--- Task statement ---
Which lines in the items below contain the word "pixels"? Report each such line in full.
● ● ●
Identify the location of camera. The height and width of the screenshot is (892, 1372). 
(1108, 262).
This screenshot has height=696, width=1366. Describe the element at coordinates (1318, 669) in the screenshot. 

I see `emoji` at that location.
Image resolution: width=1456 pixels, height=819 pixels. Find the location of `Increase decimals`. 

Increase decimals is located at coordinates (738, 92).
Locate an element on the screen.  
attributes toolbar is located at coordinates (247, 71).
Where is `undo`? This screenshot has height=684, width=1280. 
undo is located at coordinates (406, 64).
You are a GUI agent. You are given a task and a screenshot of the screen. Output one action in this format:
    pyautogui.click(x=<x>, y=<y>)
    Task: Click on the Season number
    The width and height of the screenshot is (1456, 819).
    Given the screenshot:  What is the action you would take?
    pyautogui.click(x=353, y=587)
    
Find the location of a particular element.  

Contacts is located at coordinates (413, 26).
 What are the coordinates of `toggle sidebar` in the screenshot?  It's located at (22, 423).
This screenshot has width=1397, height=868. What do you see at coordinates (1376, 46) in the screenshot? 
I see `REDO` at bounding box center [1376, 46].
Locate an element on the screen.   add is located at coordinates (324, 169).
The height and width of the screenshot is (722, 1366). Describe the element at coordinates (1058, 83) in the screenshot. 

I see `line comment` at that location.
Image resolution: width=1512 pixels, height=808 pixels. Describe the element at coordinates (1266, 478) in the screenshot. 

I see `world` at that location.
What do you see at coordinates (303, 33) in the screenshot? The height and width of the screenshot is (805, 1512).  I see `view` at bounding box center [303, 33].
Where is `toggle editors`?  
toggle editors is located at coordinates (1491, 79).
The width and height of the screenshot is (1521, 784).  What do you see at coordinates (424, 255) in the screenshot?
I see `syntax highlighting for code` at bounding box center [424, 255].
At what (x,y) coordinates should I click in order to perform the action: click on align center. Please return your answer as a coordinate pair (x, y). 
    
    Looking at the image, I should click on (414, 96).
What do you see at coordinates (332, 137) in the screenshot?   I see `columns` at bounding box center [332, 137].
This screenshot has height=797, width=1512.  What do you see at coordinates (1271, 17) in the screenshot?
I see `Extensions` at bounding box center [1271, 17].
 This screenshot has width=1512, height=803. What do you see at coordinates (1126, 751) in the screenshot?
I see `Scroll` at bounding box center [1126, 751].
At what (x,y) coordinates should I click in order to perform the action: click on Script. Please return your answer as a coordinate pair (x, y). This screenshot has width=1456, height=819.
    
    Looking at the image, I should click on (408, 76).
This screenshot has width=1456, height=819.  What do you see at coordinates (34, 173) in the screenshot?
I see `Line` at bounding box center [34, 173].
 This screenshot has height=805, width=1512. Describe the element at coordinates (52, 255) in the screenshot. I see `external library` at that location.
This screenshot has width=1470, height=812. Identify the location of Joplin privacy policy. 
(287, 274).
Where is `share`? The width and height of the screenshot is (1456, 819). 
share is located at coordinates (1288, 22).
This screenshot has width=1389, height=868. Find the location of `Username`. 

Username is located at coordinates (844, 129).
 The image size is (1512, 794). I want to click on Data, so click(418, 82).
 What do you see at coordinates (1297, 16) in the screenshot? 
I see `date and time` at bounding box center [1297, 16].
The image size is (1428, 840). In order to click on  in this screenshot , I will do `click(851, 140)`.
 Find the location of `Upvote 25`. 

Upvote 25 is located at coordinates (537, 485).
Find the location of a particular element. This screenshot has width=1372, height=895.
● ● ●
--- Final result ---
Image resolution: width=1456 pixels, height=819 pixels. Find the location of `Increase decimals`. 
Image resolution: width=1512 pixels, height=808 pixels. Describe the element at coordinates (1266, 478) in the screenshot. 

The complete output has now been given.